Zac, I'm sorry I ruined our vacation. I'm sorry that we are going to have to pay a hospital bill we can't afford. I'm sorry that you are so tired and have to drive me home. I'm sorry we didn't spend our night together in a romantic way. I was crying so hard. I felt like I had ruined everything.
He just smiled at me and told me that my life is more important than a hospital bill but for "practical Mackenzie" it seemed that we were now only adding to the stress of finances. I was mad at myself.
The discharged me almost 4 hours later. I wasn't allowed in the hot springs and had to drink lots and lots of fluids---hence my 2 gallon a day H2O spree---but as I got in the car I remembered something.
Romance doesn't mean happy and easy.
Romance is when I am screaming in pain and Zac rub my hand as he talks to the dispatcher on the phone.
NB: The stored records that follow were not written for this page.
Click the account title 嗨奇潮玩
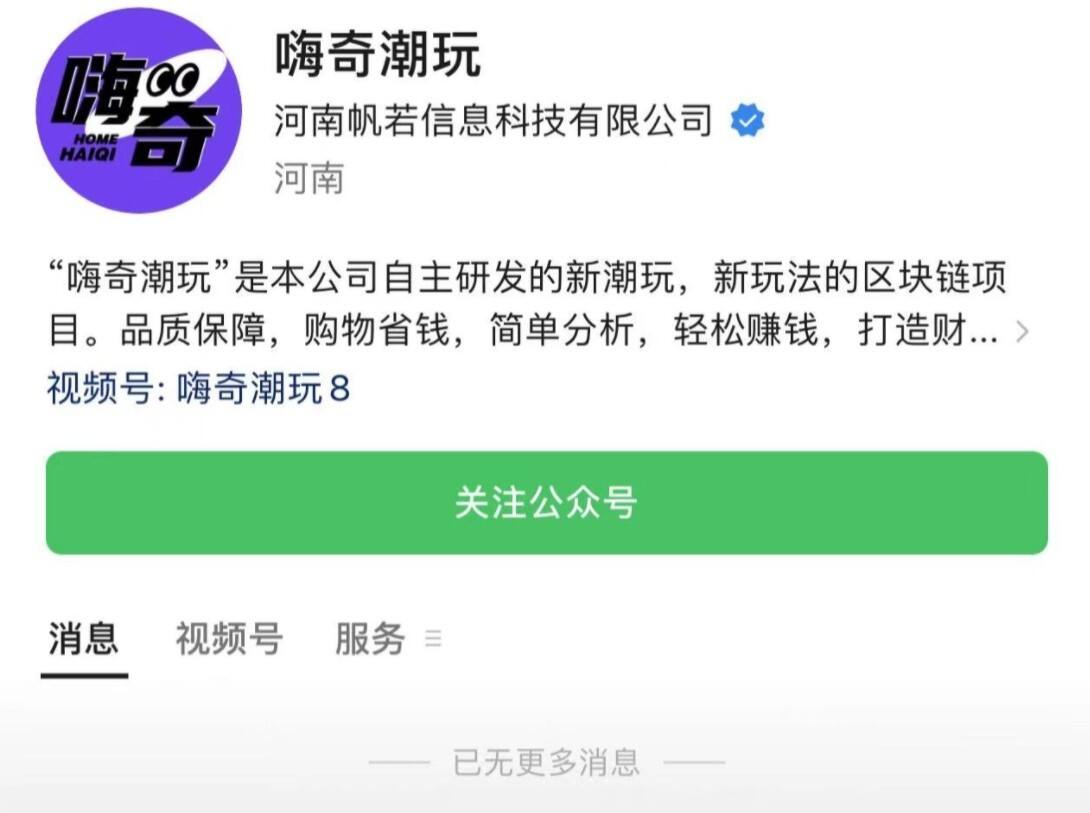This screenshot has height=813, width=1090. coord(377,54)
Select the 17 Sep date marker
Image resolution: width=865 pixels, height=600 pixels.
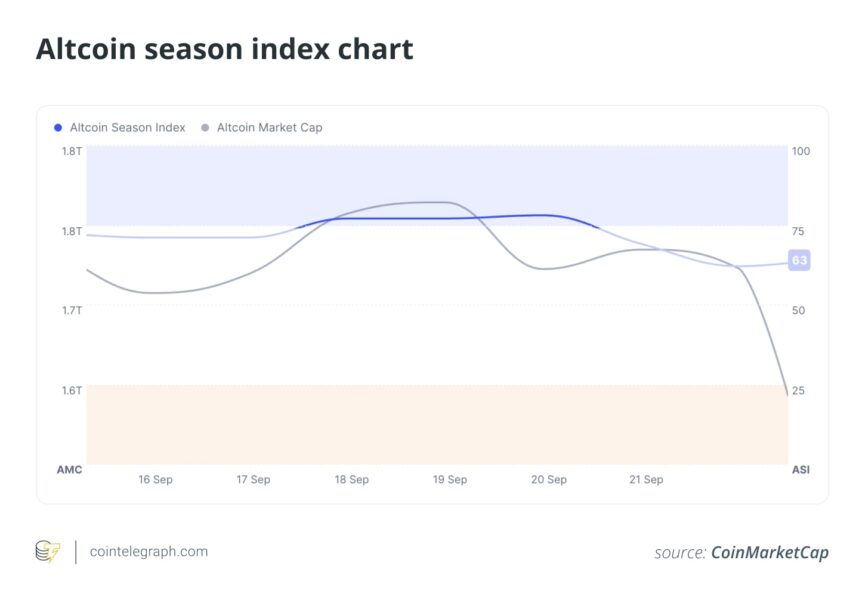point(253,480)
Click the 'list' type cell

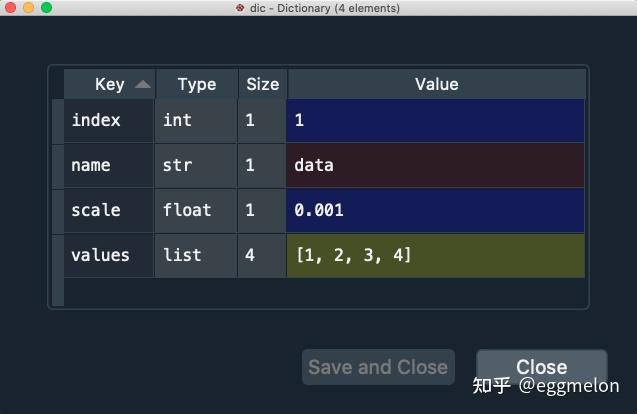(x=196, y=255)
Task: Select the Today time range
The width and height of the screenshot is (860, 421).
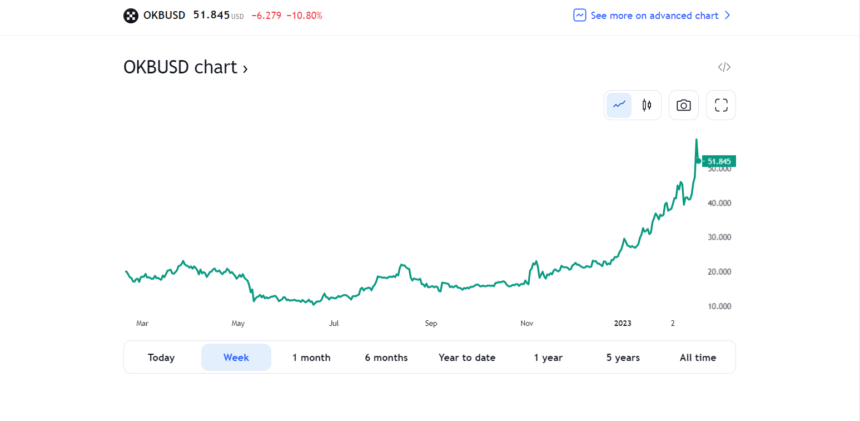Action: pyautogui.click(x=161, y=358)
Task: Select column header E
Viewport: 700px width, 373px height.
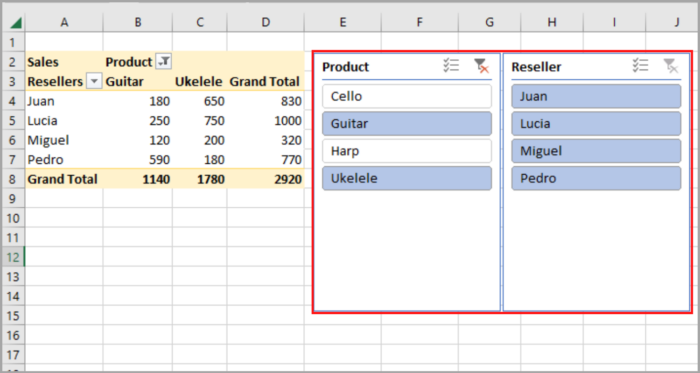Action: tap(343, 22)
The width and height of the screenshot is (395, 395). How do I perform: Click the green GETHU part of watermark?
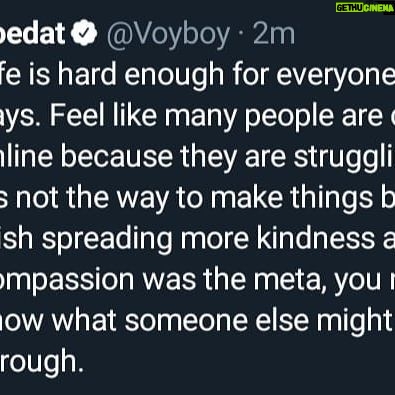349,8
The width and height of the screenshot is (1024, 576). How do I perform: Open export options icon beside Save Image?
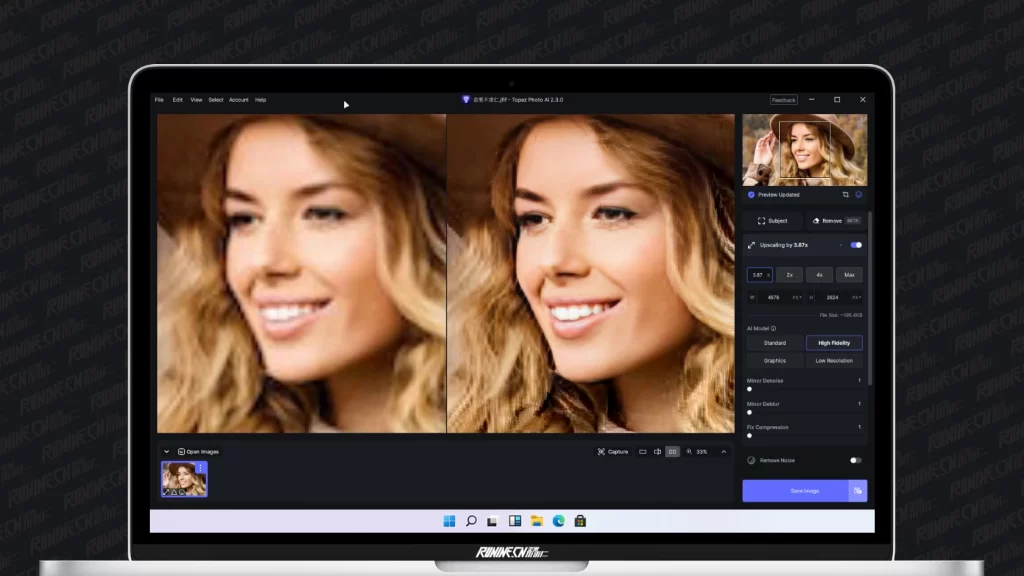[857, 491]
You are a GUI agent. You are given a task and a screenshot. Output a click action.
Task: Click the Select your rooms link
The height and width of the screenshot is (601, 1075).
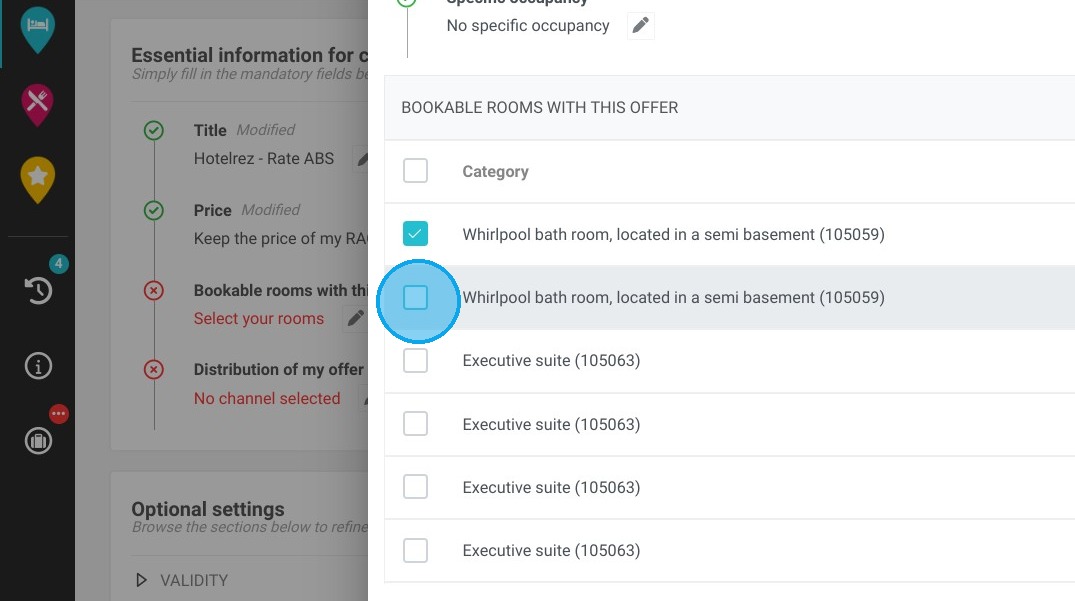pyautogui.click(x=258, y=319)
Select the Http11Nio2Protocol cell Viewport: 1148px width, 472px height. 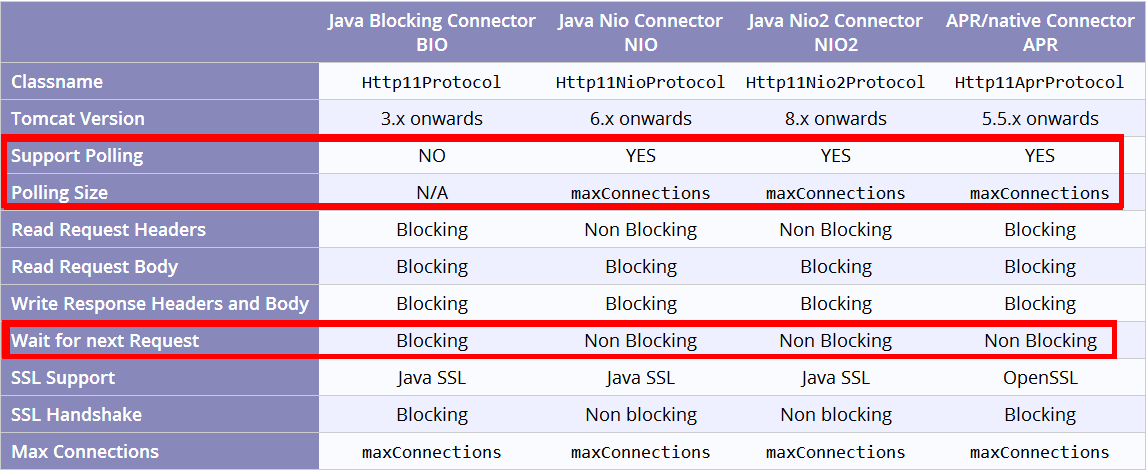click(x=835, y=82)
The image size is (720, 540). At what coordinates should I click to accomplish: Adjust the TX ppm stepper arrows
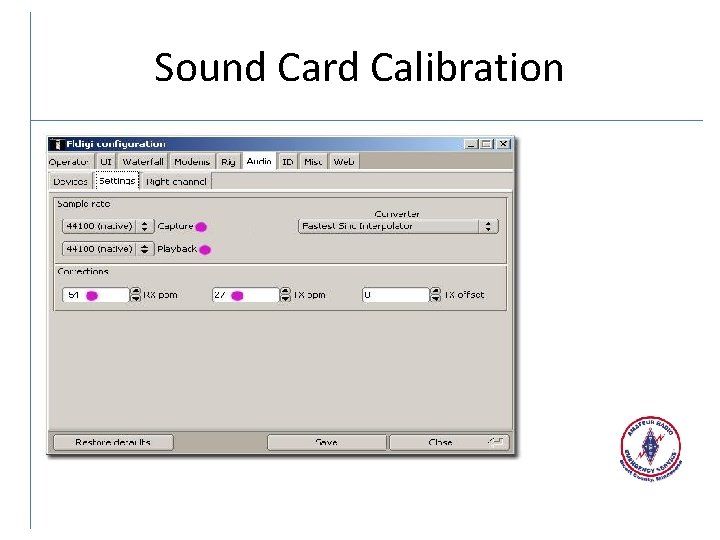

Romance is saying "Don't worry about the money, you're worth it." Romance is laughing in spite of the seriousness to ease my nervousness. Romance is driving your dehydrated and sick wife home while holding her hand. Romance is filling out medical paperwork so I can rest. Romance is staying up to make sure I fall asleep. Romance is getting up early to get me breakfast. So in that sense, I had a very romantic time away with my husband. My Zacy. My friend. My best friend.
I was told I had a viral infection (stomach) along with being severely dehydrated and my body could not absorb the water as I was lacking severely in potassium. It was horrific. I drink 2 gallons a day so I never have to experience that again.
One of my regulars at work said "Oh yeah, my brother died from that..."
I had romance in a new way this weekend. I learned that I have to take care of my body more than taking care of other "stuff." That our body actually does need water!! Maybe one day we'll go back....
Seriously though... are you done drinking your glass of water?